- [ABOUT THIS TASK]: Output only the lines below from the one containing "Image resolution: width=280" to the one containing "Given: Share the interest over time chart", exactly as written, both ends kept.

:: MATERIAL FOR THE TASK ::

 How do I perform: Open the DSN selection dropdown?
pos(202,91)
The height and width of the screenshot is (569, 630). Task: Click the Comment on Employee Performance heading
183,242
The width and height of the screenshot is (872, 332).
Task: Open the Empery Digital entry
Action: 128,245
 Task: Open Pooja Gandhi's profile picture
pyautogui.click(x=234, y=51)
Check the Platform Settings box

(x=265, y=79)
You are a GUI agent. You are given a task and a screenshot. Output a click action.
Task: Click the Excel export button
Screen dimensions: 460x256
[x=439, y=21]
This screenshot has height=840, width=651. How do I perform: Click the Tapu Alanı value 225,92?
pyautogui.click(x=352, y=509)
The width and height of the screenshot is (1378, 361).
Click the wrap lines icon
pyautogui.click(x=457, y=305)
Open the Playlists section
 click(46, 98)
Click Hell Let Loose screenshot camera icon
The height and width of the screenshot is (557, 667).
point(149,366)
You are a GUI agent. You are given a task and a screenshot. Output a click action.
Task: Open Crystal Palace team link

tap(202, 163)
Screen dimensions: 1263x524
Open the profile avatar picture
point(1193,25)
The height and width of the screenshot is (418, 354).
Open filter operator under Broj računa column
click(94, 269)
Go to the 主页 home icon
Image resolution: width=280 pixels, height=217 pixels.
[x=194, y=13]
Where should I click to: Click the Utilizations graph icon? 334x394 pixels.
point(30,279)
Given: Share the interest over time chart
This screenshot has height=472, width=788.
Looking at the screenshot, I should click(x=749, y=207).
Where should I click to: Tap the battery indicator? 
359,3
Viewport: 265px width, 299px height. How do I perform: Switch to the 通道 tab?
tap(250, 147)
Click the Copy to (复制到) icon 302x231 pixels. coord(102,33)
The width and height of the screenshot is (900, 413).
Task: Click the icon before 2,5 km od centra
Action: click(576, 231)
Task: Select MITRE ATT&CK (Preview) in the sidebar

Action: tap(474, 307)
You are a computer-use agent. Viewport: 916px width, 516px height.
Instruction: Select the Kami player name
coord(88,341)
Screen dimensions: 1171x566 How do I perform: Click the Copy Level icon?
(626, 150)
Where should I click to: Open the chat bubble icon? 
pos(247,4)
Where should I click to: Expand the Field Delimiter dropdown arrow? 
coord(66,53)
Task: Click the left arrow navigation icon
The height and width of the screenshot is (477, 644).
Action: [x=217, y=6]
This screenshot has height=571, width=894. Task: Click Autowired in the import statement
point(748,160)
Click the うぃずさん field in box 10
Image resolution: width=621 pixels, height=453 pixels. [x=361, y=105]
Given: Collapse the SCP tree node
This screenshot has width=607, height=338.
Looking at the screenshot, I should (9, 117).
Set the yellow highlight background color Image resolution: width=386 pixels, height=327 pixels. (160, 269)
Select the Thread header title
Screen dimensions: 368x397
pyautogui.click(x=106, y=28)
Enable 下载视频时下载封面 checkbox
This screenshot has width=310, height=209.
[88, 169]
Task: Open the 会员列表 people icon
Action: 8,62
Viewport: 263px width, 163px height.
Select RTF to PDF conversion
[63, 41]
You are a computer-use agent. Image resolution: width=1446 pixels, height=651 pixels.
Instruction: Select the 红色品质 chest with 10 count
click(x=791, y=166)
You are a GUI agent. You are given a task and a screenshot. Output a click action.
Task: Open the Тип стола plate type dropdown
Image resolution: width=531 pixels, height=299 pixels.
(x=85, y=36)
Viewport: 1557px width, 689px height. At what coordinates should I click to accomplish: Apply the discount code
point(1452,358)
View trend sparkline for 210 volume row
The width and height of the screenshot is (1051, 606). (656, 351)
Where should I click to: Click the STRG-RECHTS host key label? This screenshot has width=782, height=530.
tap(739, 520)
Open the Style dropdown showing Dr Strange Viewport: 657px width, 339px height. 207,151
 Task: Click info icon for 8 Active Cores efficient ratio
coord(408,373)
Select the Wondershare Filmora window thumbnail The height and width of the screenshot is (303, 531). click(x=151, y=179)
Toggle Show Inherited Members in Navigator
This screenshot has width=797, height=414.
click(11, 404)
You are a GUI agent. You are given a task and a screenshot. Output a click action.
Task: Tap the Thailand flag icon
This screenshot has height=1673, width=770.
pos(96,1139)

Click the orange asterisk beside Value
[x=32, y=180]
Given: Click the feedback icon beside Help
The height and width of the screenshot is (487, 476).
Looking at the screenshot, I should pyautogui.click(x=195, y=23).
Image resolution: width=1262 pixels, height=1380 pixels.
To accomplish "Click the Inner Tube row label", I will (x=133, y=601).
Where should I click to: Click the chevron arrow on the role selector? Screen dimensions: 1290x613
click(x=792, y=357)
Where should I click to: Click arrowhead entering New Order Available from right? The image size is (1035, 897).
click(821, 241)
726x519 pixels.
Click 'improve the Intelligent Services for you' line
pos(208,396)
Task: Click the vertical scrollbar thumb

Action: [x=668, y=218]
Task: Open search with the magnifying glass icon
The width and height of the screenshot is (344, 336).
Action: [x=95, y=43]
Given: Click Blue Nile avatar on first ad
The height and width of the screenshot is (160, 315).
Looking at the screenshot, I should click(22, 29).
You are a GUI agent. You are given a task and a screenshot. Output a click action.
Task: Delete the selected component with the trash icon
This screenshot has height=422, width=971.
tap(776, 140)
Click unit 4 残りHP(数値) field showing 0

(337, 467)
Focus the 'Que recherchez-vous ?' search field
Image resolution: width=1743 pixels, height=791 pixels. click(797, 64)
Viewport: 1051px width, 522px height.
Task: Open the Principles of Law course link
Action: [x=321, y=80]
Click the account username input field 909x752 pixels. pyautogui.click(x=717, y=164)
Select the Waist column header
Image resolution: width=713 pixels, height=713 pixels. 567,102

:::

- [YOUR RESPONSE]:
Image resolution: width=280 pixels, height=217 pixels.
[x=194, y=13]
Where should I click to: Click the Utilizations graph icon? 334x394 pixels.
point(30,279)
Given: Share the interest over time chart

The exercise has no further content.